Jeremy A. Marvel is a research scientist and project leader at the U.S. National Institute of Standards and Technology (NIST) in Gaithersburg, MD.  Dr. Marvel received the bachelor’s degree in computer science from Boston University, Boston, MA, the master’s degree in computer science from Brandeis University, Waltham, MA, and the Ph.D. degree in computer engineering from Case Western Reserve University, Cleveland, OH.  Prior to NIST, Dr. Marvel was a research scientist at the Institute for Research in Engineering and Applied Physics at the University of Maryland, College Park, MD.  He joined the Intelligent Systems Division at NIST in 2012, and has over fifteen years of robotics research experience in industry, academia, and government.  His research interests include intelligent and adaptive solutions for robot applications, with particular attention paid to human-robot and robot-robot collaborations, multi-robot coordination, industrial robot safety, machine learning, perception, and automated parameter optimization.  Dr. Marvel currently leads a team of scientists and engineers in metrology efforts at NIST toward the performance evaluation of human-robot teams, and developing tools to enable small and medium-sized enterprises to effectively deploy robot solutions.

Aysegul Ucar

| Firat University in Elazig (Turkey)

Aysegul Ucar is a Professor of Robotics, Artificial Intelligence, and Vision in the Mechatronics Engineering Department at Firat University in Elazig, Turkey. She leads the Robotics and Artificial Intelligence Laboratory at the same university. She is also a vice chair of the Computer Science Research Center between 2019-2021. She has more than 23 years of background in artificial intelligence, its engineering applications, teaching, and research.

Snehesh Shrestha

| UMD PhD Candidate/ NIST PREP Researcher (USA) Website: https://www.snehesh.com

Snehesh Shrestha is a Ph.D. candidate at the University of Maryland College Park. He works in the Perception and Robotics Group (PRG) lab in the Department of Computer Science under the guidance of Prof. Yiannis Aloimonos (CS), Dr. Cornelia Fermüller (UMAICS), Dr. Ge Gao (INFO), and Dr. Irina Muresanu (School of Music). His research is at the intersection of robotics, artificial intelligence, human factors, arts, and culture. He is interested in multidisciplinary research aimed at building rich and intuitive experiences that ‘amplify human abilities, empowering people and ensuring human control.’ His recent work includes natural repair mechanisms in HRI and AI-empowered music education.

Paul Robinette

| University of Massachusetts Lowell (USA) Website: https://sites.uml.edu/paul-robinette/

Paul Robinette is an assistant professor in the Department of Electrical and Computer Engineering at the University of Massachusetts Lowell (UML). He has performed extensive experiments on human-robot trust in time-critical situations in virtual simulations, the lab, and the field. In particular, he works to move experiments out of the lab and into the field, such as: in-situ human-robot teaming experiments in the marine domain and field experiments for river navigation of autonomous surface vehicles. These projects have yielded datasets that have been released for the human-robot interaction community and the marine robotics community. Recently, Dr. Robinette has been investigating the effects of value misalignment (e.g. moral trust violations) on human-robot interaction and potential ethical concerns as AI systems enter the real-world.

• • • •

▶ **QUESTIONS**:
1. Reproduce the researcher bios starting at "Paul Robinette is" and ending at "enter the real-world.".
2. Answer these questions from the researcher bios:
(a) From which university did Jeremy A. Marvel receive his Ph.D.?
(b) What laboratory does Aysegul Ucar lead?
(c) In which department is Paul Robinette an assistant professor?

▶ **DATASET EXTRACT**:
• • • •

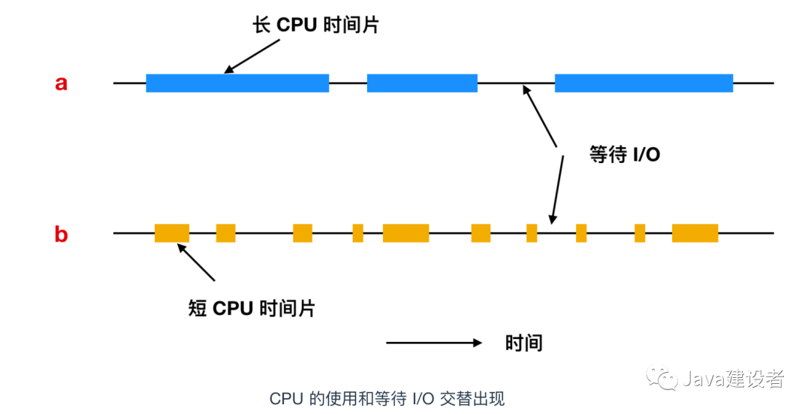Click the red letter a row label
(61, 83)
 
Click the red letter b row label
(61, 234)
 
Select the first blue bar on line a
(237, 83)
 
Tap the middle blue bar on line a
(422, 83)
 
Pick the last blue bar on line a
(644, 83)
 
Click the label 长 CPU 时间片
(316, 25)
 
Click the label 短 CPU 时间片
(252, 308)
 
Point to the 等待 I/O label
(624, 155)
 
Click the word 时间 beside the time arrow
(523, 343)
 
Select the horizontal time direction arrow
(434, 343)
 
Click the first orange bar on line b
(172, 233)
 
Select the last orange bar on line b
(695, 233)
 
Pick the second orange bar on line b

• • • •

▶ **YOUR WRITTEN ANSWERS**:
1.
Paul Robinette is an assistant professor in the Department of Electrical and Computer Engineering at the University of Massachusetts Lowell (UML). He has performed extensive experiments on human-robot trust in time-critical situations in virtual simulations, the lab, and the field. In particular, he works to move experiments out of the lab and into the field, such as: in-situ human-robot teaming experiments in the marine domain and field experiments for river navigation of autonomous surface vehicles. These projects have yielded datasets that have been released for the human-robot interaction community and the marine robotics community. Recently, Dr. Robinette has been investigating the effects of value misalignment (e.g. moral trust violations) on human-robot interaction and potential ethical concerns as AI systems enter the real-world.

2.
(a) Case Western Reserve University, Cleveland, OH
(b) The Robotics and Artificial Intelligence Laboratory at Firat University
(c) The Department of Electrical and Computer Engineering at the University of Massachusetts Lowell